(Records shown Opens)

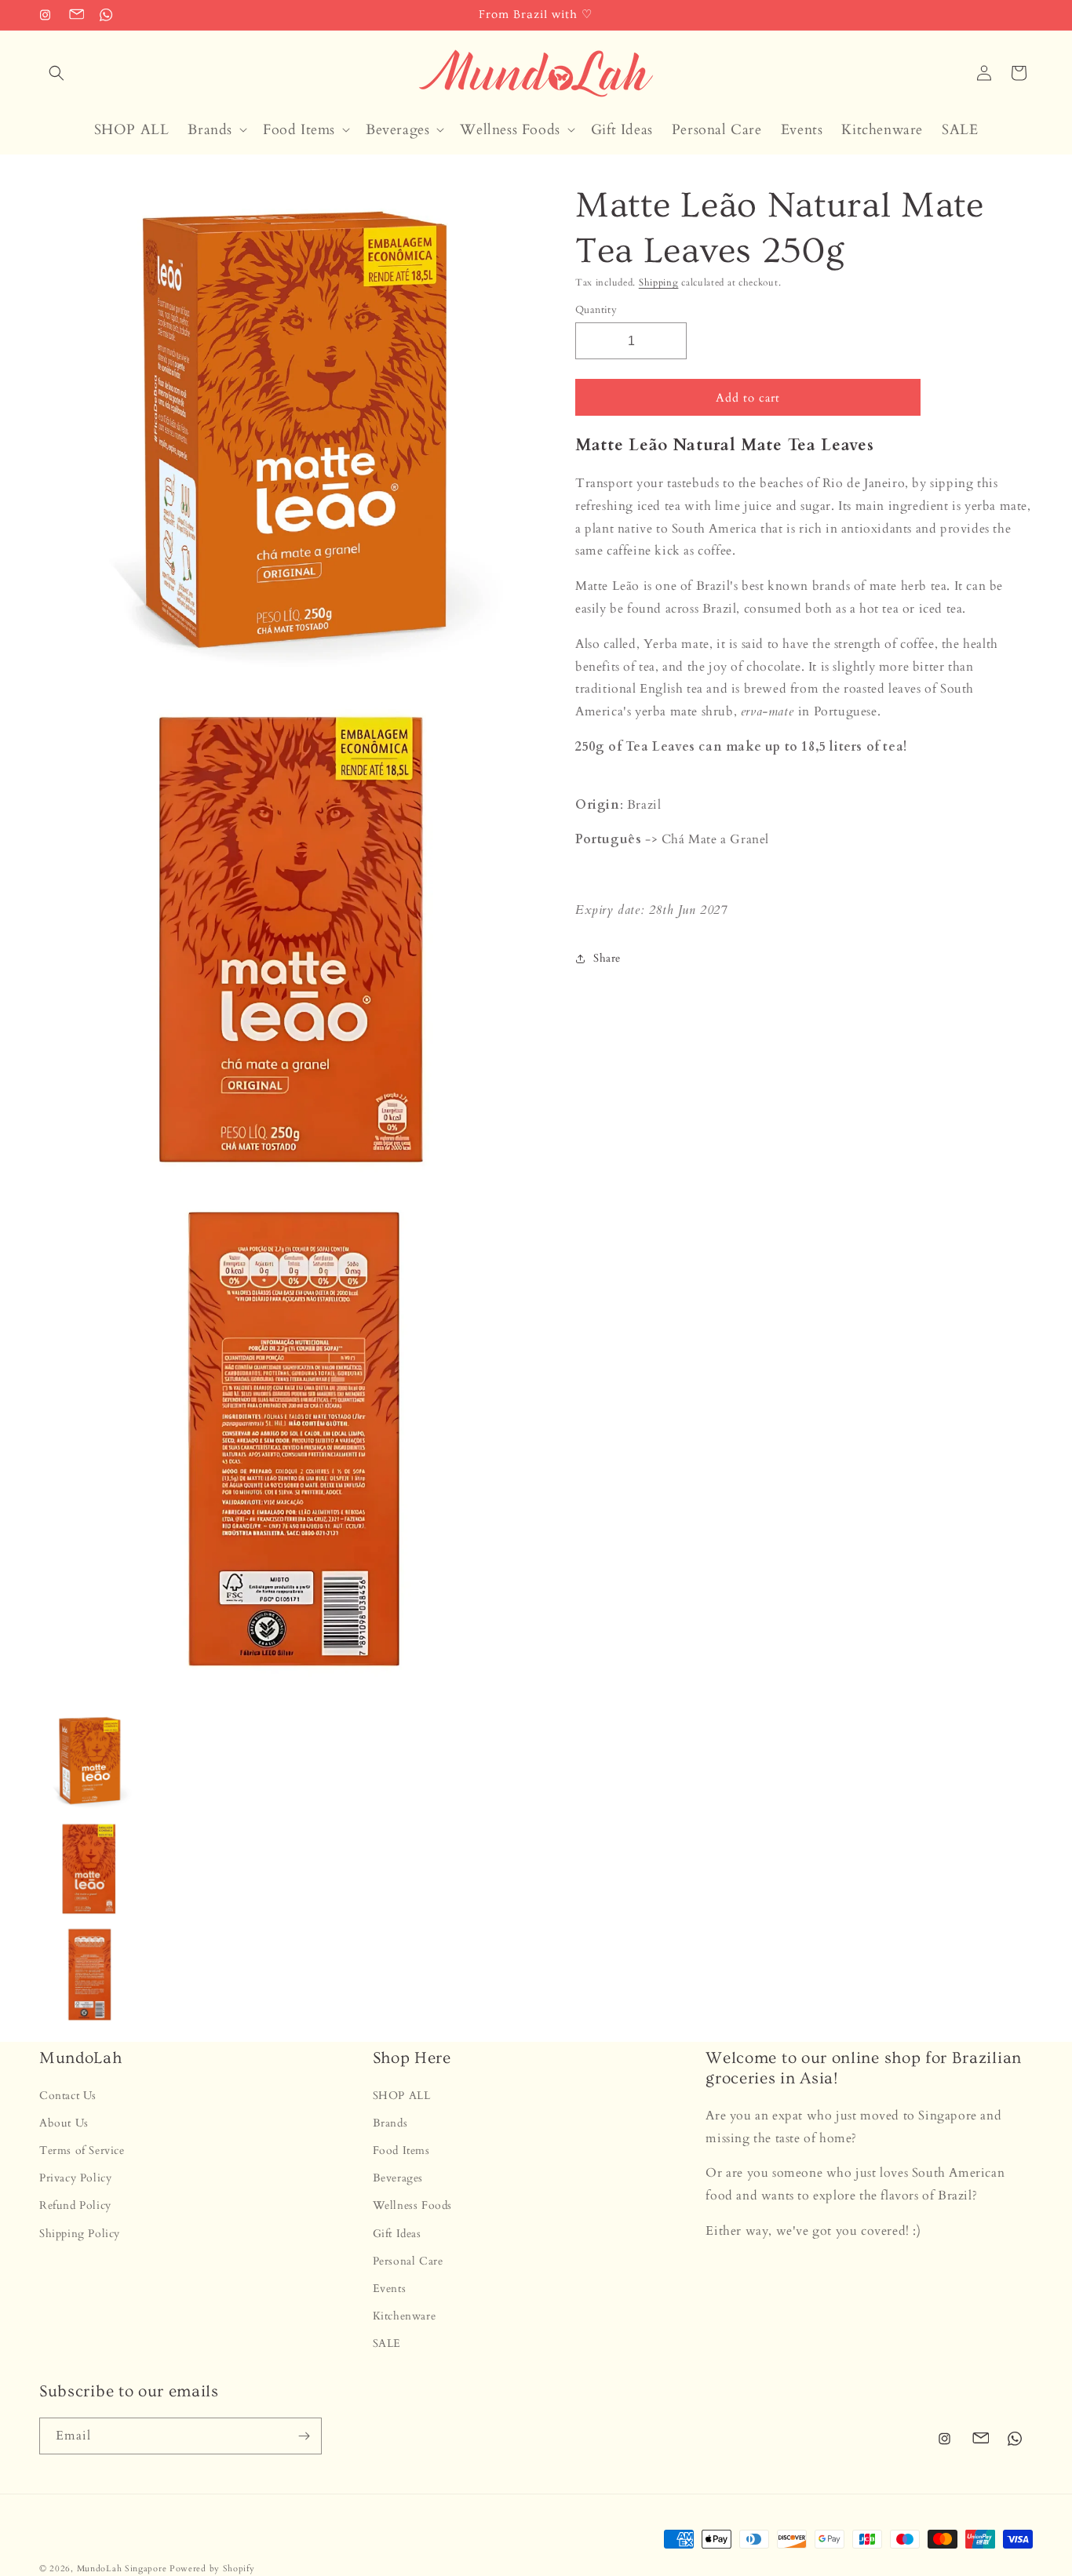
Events (390, 2288)
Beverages (398, 2177)
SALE (387, 2344)
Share (607, 958)
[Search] (56, 73)
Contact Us (68, 2095)
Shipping (659, 282)
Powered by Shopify (212, 2568)
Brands (390, 2123)
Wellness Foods (412, 2206)
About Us (64, 2123)
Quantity (596, 310)
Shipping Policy (79, 2233)
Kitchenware (404, 2316)
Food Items (401, 2150)
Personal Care (408, 2261)
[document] (287, 939)
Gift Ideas (397, 2233)
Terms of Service (82, 2150)
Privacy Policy (75, 2177)
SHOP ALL (402, 2095)
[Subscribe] (303, 2436)
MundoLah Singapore (122, 2568)
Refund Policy (75, 2206)
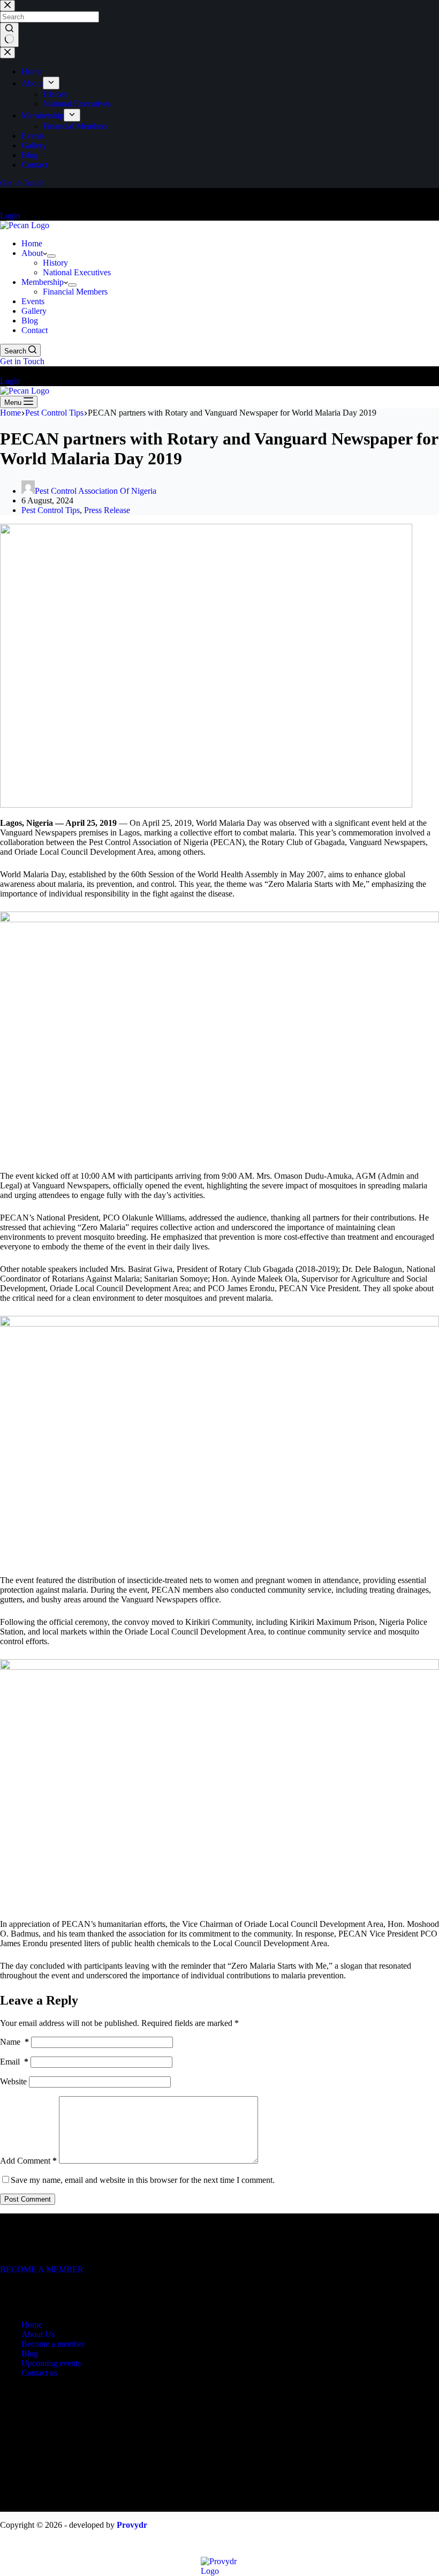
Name (14, 2041)
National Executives (77, 272)
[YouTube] (32, 195)
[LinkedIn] (44, 195)
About (32, 253)
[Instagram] (19, 195)
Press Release (107, 510)
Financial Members (75, 291)
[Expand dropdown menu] (51, 256)
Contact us (39, 2372)
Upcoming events (51, 2363)
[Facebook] (6, 195)
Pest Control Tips (50, 510)
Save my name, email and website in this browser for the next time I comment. (143, 2180)
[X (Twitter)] (19, 2290)
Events (32, 301)
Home (31, 243)
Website (13, 2081)
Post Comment (27, 2199)
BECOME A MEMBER (42, 2269)
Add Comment (28, 2160)
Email (14, 2061)
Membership (42, 282)
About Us (38, 2334)
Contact (34, 330)
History (55, 262)
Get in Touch (22, 361)
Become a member (53, 2343)
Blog (29, 320)
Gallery (34, 310)
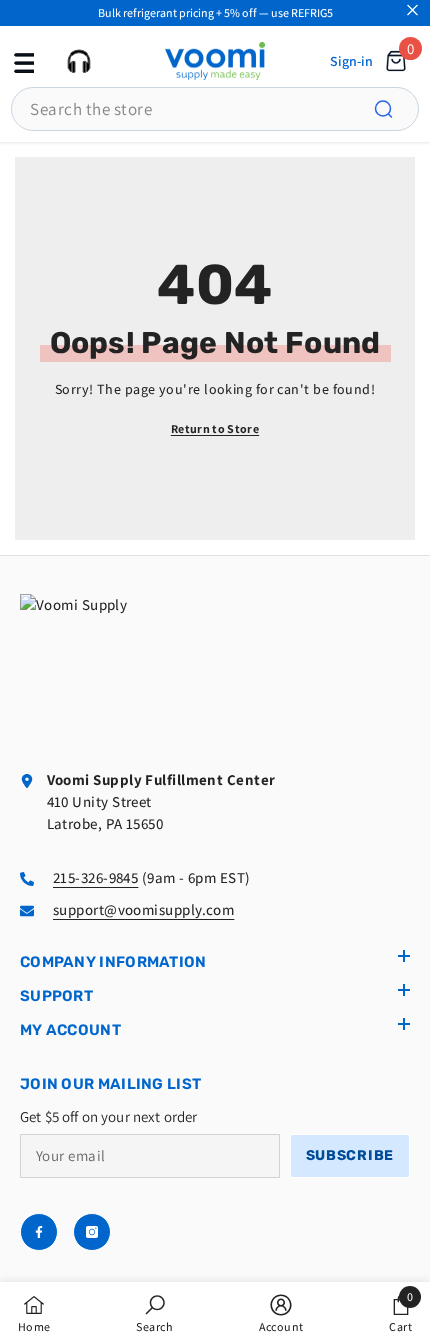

(Records shown Closes)

** Work instruction **
The stretch above running from the line with "Brands (390, 2123)" through the line with "Save my name, email" is all you should copy, exactly, leaving out the pictures.

** Worked solution **
Brands (390, 2123)
Wellness Foods (412, 2206)
About Us (64, 2123)
Quantity (596, 310)
Shipping Policy (79, 2233)
Kitchenware (404, 2316)
Food Items (401, 2150)
Personal Care (408, 2261)
[document] (287, 939)
Gift Ideas (397, 2233)
Terms of Service (82, 2150)
Privacy Policy (75, 2177)
SHOP ALL (402, 2095)
[Subscribe] (303, 2436)
MundoLah Singapore (122, 2568)
Refund Policy (75, 2206)
Name (14, 2041)
National Executives (77, 272)
[YouTube] (32, 195)
[LinkedIn] (44, 195)
About (32, 253)
[Instagram] (19, 195)
Press Release (107, 510)
Financial Members (75, 291)
[Expand dropdown menu] (51, 256)
Contact us (39, 2372)
Upcoming events (51, 2363)
[Facebook] (6, 195)
Pest Control Tips (50, 510)
Save my name, email and website in this browser for the next time I comment. (143, 2180)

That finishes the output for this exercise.